Compliance might have undone VEST trial of wearable cardioverter-defibrillator

Use of a wearable cardioverter-defibrillator during the first 90 days after myocardial infarction does not provide additional protection against sudden death or death from ventricular tachyarrhythmia compared to usual care.

The wearable device was considered as a possible bridge in the immediate post-infarction period to a later implantable-ICD.

The multi-national VEST study found 1.6% of patients randomised to receive the wearable device had an arrhythmic death compared to 2.4% of patients receiving guideline-directed medical therapy, a difference that was not significant (p=0.28).

All 2,302 patients in the study had reduced left ventricular ejection fractions (<35%).

The study found total mortality was 3.1% in the patients wearing the devices and 4.9% in the control group (p=0.04).

“However, this result was not corrected for multiple testing, and given the use of most such corrections, the difference between the device and control groups would not be significant,” the study said.

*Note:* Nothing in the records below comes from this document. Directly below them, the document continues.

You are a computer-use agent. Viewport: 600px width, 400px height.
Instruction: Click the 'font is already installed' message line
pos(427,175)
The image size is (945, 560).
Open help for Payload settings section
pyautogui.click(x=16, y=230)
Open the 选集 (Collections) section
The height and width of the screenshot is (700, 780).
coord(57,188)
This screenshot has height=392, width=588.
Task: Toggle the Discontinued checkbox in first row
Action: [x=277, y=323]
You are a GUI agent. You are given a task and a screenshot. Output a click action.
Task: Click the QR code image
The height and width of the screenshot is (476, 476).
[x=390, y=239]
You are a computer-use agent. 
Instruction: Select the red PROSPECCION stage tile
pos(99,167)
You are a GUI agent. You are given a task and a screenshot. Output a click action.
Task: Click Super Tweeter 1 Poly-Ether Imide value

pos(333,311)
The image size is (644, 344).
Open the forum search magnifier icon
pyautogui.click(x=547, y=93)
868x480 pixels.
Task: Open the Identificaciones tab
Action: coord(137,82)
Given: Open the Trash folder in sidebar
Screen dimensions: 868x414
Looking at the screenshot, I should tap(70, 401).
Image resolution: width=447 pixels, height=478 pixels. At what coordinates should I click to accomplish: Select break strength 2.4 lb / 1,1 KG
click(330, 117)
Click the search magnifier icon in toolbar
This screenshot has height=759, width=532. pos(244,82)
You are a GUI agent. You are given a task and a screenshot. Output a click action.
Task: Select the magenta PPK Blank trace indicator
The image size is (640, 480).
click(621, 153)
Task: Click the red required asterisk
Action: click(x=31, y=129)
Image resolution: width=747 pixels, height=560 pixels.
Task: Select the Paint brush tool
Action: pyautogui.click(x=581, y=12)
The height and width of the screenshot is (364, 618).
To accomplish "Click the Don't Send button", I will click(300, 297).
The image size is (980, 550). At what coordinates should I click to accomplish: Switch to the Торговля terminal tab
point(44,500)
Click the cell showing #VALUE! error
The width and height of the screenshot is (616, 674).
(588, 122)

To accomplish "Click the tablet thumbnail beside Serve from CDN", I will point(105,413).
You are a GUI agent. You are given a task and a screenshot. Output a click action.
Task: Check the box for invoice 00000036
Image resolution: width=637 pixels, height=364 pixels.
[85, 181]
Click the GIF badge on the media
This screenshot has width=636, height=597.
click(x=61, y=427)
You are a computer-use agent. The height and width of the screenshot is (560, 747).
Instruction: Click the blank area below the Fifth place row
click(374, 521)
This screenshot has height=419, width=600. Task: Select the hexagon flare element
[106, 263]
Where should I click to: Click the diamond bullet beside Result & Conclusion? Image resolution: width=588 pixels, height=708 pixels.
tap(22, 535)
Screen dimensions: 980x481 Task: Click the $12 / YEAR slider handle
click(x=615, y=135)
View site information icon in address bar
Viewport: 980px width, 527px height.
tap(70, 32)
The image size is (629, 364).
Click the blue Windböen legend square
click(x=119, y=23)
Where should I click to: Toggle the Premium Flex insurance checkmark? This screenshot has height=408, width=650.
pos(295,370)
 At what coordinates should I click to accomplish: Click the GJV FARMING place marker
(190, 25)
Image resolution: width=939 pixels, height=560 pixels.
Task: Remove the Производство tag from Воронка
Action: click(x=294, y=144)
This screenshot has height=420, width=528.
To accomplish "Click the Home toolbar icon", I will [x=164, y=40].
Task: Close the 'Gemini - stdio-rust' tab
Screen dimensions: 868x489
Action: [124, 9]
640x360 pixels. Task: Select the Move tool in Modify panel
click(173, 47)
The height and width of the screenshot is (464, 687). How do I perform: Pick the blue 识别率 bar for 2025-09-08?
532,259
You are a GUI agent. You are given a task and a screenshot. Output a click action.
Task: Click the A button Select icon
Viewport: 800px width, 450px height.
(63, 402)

The study also found no significant difference between groups with regards to non-arrhythmic deaths (1.4 v 2.2%)

There were six deaths in the 20 patients who received at least one appropriate shock while wearing in the device. Four adverse events including three hospitalisations and one death were also reported in the device group.

An adherence rate of 70% was met during the first two weeks after randomisation but then waned. Mean duration of wear was 14 hours per day, decreasing over time.

Almost 3% of participants never wore the device after randomisation while a similar proportion of patients in the control group accessed and wore a cardioverter-defibrillator against protocol.

The researchers said low adherence may be a limiting factor in the potential benefit of the wearable cardioverter–defibrillator.

“It is also evident that some patients who are successfully treated with an appropriate shock subsequently die; not all successful defibrillations prolong survival.”

“It remains unclear how to reduce the risk of arrhythmic death definitively, beyond what is possible with appropriate medical therapy, in the early period after myocardial infarction before ICDs are indicated,” the study concluded.

An editorial in the NEJM said the counterintuitive result of failure to show benefit of the wearable cardioverter–defibrillator “may be a shock to those who predicted that the trial would be positive”.

It suggested the trial was probably underpowered and acknowledged the low compliance rate of 41% at 90 days.

However in the absence of other evidence the authors said they believed it would still be reasonable to offer the device to motivated patients at high risk.

“We would advocate for a thorough discussion with the patient that both acknowledges the limitations of the available evidence and provides an understanding of the potential harms, such as frequent device alarms and potential for inappropriate shocks,” wrote Michael Field MD of theMedical University of South Carolina  and Richard Page MD of the University of Wisconsin School of Medicine.